Narcisse ouvre une armoire, et en sort aussitôt tout ce qu'il faut pour saigner. Je vous laisse à penser ce que je devins; mon bourreau vit mon embarras, il n'en fit que rire.
– Place-la, Zéphire, dit M. de Gernande à l'autre jeune homme.
Et cet enfant, s'approchant de moi, me dit en souriant:
– N'ayez pas peur, mademoiselle, ça ne peut que vous faire le plus grand bien. Placez-vous ainsi.
Il s'agissait d'être légèrement appuyée sur les genoux, au bord d'un tabouret mis au milieu de la chambre, les bras soutenus par deux rubans noirs attachés au plafond.
A peine suis-je en posture, que le comte s'approche de moi, la lancette à la main; il respirait à peine, ses yeux étaient étincelants, sa figure faisait peur; il bande mes deux bras, et en moins d'un clin d'œil il les pique tous deux. Il fait un cri accompagné de deux ou trois blasphèmes, dès qu'il voit le sang; il va s'asseoir à six pieds, vis-à-vis de moi. Le léger vêtement dont il est couvert se déploie bientôt: Zéphire se met à genoux entre ses jambes, il le suce; et Narcisse, les deux pieds sur le fauteuil de son maître, lui présente à téter le même objet qu'il offre lui-même à pomper à l'autre. Gernande empoignait les reins de Zéphire, il le serrait, il le comprimait contre lui, mais le quittait néanmoins pour jeter ses yeux enflammés sur moi. Cependant mon sang s'échappait à grands flots et retombait dans deux jattes blanches placées au-dessous de mes bras. Je me sentis bientôt affaiblir.
– Monsieur! monsieur! m'écriai-je, ayez pitié de moi, je m'évanouis…
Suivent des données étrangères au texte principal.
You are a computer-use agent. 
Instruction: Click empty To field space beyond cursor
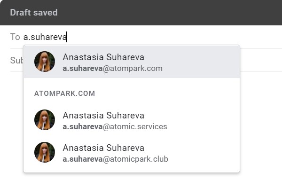click(x=172, y=37)
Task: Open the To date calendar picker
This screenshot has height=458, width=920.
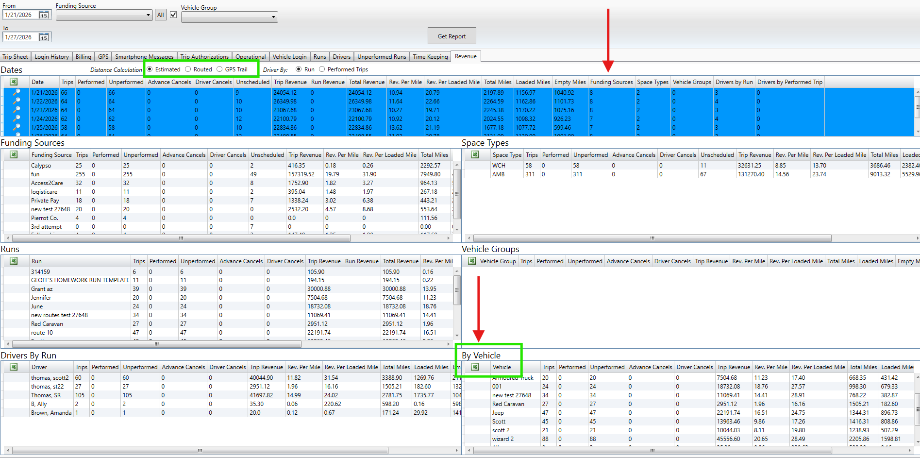Action: [x=44, y=37]
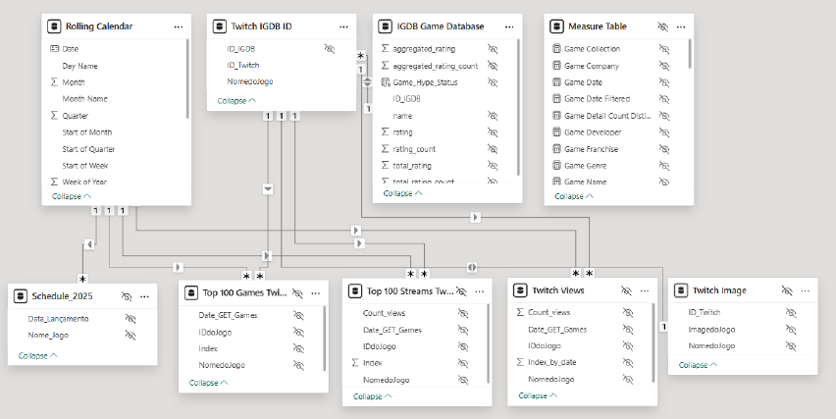Image resolution: width=836 pixels, height=419 pixels.
Task: Click the Twitch Image table header icon
Action: (683, 290)
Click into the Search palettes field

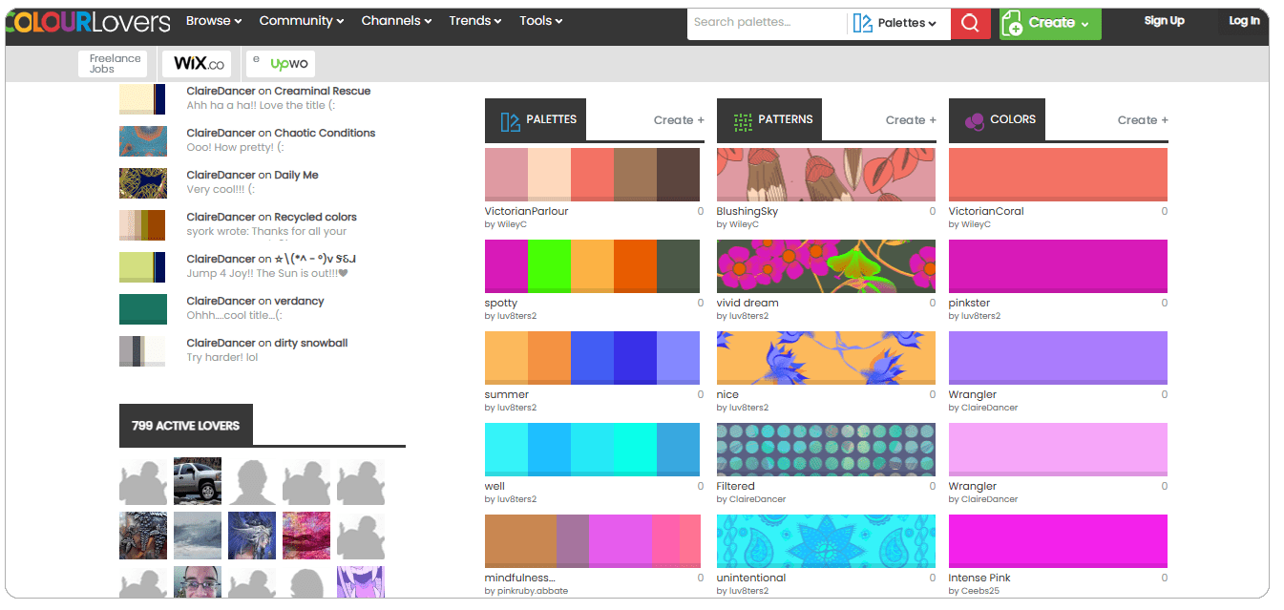(764, 23)
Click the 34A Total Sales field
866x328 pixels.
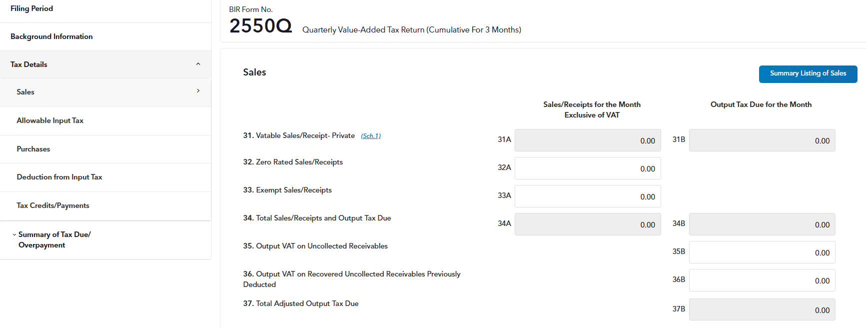coord(588,225)
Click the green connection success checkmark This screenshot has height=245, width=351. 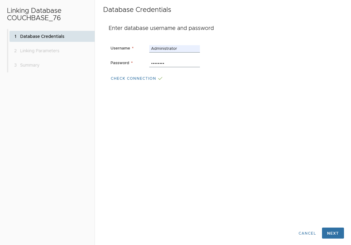pyautogui.click(x=160, y=79)
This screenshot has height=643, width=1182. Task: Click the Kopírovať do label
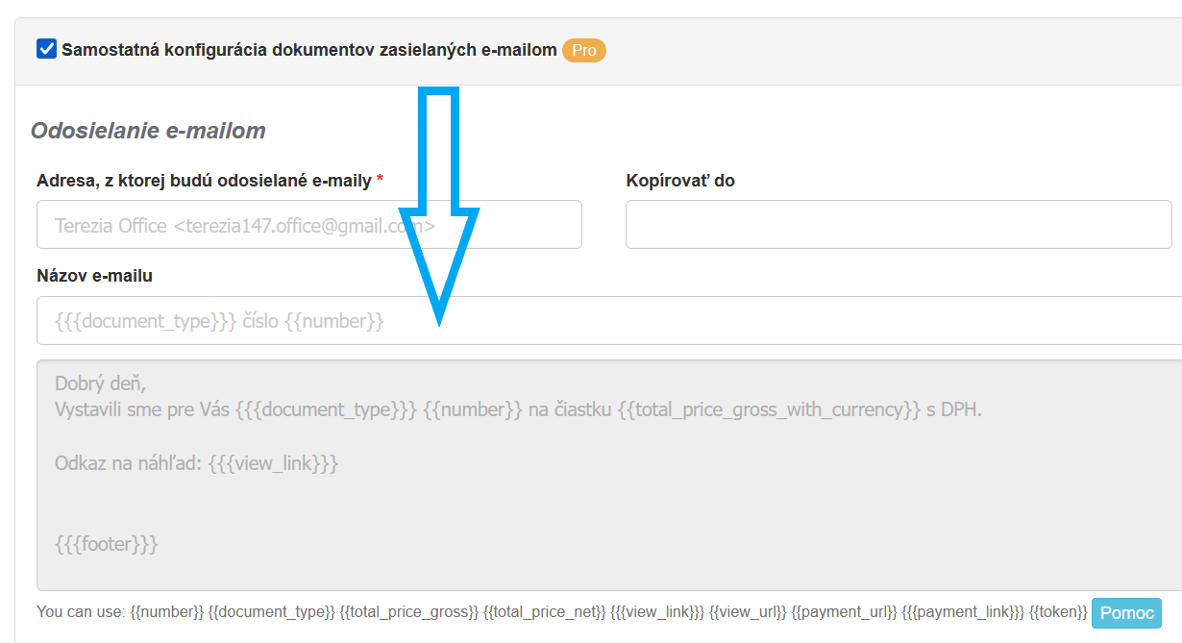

Et je chancelai; arrêtée par les rubans, je ne pus tomber; mais mes bras variant, et ma tête flottant sur mes épaules, mon visage fut inondé de sang. Le comte était dans l'ivresse… Je ne vis pourtant pas la fin de son opération, je m'évanouis avant qu'il ne touchât au but; peut-être ne devait-il l'atteindre qu'en me voyant dans cet état, peut-être son extase suprême dépendait-elle de ce tableau de mort? Quoi qu'il en fût, quand je repris mes sens, je me trouvai dans un excellent lit et deux vieilles femmes auprès de moi. Dès qu'elles me virent les yeux ouverts, elles me présentèrent un bouillon, et de trois heures en trois heures d'excellents potages jusqu'au surlendemain. A cette époque, M. de Gernande me fit dire de me lever et de venir lui parler dans le même salon où il m'avait reçue en arrivant. On m'y conduisit: j'étais un peu faible encore, mais d'ailleurs assez bien portante; j'arrivai.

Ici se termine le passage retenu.